Stored entries:
--

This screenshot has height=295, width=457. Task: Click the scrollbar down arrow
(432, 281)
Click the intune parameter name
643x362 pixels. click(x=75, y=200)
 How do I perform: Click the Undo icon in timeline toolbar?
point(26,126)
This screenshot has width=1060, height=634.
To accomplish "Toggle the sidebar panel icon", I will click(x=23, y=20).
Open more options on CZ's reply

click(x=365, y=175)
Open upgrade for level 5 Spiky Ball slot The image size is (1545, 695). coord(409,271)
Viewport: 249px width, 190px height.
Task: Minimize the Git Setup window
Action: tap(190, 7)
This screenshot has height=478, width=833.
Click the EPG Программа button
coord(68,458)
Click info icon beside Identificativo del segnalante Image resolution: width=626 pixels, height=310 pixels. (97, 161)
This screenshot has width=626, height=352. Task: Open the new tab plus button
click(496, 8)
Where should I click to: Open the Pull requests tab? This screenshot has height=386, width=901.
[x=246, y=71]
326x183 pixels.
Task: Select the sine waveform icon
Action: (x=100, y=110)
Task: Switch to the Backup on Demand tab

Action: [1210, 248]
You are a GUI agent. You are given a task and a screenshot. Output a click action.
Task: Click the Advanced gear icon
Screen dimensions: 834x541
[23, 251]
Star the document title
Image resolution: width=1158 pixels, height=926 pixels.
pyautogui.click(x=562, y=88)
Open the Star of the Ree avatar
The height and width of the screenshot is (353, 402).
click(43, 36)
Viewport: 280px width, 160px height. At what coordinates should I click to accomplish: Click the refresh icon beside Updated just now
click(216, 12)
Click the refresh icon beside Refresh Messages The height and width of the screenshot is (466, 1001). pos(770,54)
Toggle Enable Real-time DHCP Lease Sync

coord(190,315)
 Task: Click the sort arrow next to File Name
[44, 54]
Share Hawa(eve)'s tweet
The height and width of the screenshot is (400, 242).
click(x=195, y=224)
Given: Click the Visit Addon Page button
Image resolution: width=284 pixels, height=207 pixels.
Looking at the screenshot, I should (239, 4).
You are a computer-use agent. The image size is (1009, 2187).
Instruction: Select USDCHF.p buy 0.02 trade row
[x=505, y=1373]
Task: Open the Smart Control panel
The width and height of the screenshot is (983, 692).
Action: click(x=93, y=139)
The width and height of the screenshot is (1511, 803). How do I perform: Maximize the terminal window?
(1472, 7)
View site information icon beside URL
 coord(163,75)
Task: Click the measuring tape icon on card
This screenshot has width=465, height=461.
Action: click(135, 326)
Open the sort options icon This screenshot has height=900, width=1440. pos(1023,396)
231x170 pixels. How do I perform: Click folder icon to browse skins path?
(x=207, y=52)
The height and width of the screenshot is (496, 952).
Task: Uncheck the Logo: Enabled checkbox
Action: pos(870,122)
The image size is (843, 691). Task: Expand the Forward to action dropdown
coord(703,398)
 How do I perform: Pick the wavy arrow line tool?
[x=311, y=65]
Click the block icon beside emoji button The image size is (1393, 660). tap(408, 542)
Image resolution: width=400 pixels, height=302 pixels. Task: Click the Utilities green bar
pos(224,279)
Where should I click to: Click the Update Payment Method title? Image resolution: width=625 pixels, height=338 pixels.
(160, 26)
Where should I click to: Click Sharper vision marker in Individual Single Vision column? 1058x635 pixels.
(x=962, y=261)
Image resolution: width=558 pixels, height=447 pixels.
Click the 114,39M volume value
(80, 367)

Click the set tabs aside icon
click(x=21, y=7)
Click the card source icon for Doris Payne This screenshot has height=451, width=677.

--

### Assigned task
Some lines in the records above contain "card". Count them and give the number only.

### Response
2